▶ _Task to complete_:
What is needed is an exact transcription of the line with "Where should I click to: Turn" and all the lines that follow it in the entries below; add nothing else.

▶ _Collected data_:
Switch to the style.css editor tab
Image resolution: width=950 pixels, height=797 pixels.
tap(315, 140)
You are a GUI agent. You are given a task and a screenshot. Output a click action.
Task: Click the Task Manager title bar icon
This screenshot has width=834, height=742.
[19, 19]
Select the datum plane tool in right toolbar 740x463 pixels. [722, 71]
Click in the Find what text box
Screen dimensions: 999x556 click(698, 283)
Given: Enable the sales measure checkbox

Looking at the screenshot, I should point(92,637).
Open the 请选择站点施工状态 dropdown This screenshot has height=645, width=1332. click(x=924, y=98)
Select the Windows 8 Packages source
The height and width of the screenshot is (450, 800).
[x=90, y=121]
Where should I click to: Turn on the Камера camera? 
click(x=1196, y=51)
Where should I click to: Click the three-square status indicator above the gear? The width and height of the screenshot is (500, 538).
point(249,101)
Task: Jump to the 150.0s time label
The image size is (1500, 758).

▶ _Exercise response_:
Where should I click to: Turn on the Камера camera? 
click(x=1196, y=51)
Where should I click to: Click the three-square status indicator above the gear? The width and height of the screenshot is (500, 538).
point(249,101)
Task: Jump to the 150.0s time label
The image size is (1500, 758).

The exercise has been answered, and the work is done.